The data breach affecting the notorious Ashley Madison dating site reveals the level of damage – both financial and reputational – that can be caused by cyber crime and underlines the importance of a proper breach response plan.
Operators with Ashley Madison – a service for married people wishing to cheat on their spouse – confirmed an “intrusion” into the site, but did not elaborate. Security expert Brian Krebs said a small percentage of user account data has been published online, however, and the hackers who claimed responsibility for the attack plan to post more until the website closes.
The information includes the real names and addresses of the site’s users, including those who pay $19 to “delete” their accounts.
Ashley Madison operates in more than 50 countries and has 37 million users. Owners Avid Life Media apologized for the attack and claimed to have secured the site.
“Any and all parties responsible for this act of cyber-terrorism will be held responsible,” the company said in a statement.
The attack comes just months after thousands of customer records from the casual dating site Adult Friend Finder were breached and made available online. It highlights not only the damage that cyber attacks can cause to commercial enterprises, but the particular reputational damage caused when hackers breach businesses that rely on assurances of customer security as part of their unique services.
According to a survey from American International Group, 85% of corporate risk managers, executives and IT security decision-makers in the US say they are more concerned about cyber risk and the reputational fallout it can cause than they are about any other risk.
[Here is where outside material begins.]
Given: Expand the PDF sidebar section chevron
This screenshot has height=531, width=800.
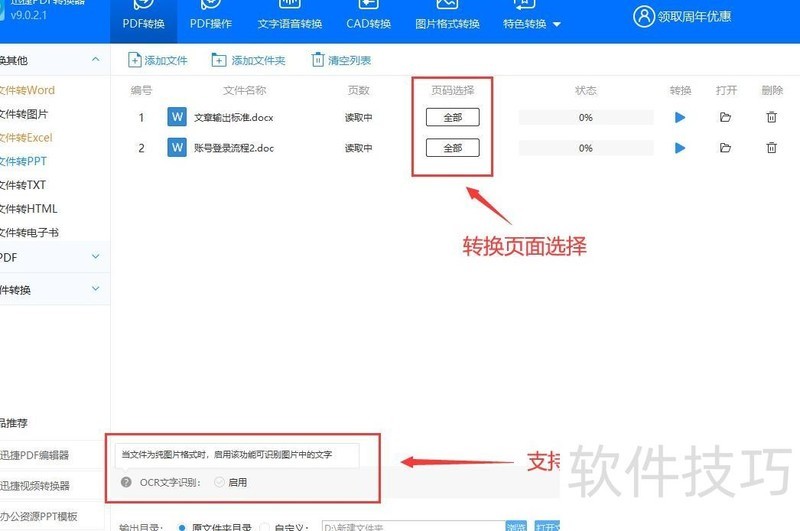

And the impact of events that cause reputational risk is palpable. According to a Deloitte report, 41% of companies cthatexperienced a reputation-damaging event say loss of revenue was the most significant consequence. The same number of respondents cite loss of brand value as the biggest impact from the event, while 37% put regulatory investigation at the top of their list of ramifications.
Henry Ristuccia, partner with Deloitte & Touche LLP and Global Governance, Regulatory and Risk leader, DTTL, suggested this puts pressure on company executives to properly account for security and breach response plans – something insurance agents can supplement with a proper portfolio of cyber liability and reputational risk insurance.
“CIOs and CISOs should be prepared to succinctly explain their company’s cyber risk profile and the measures they’re taking to reduce risk," Ristuccia said.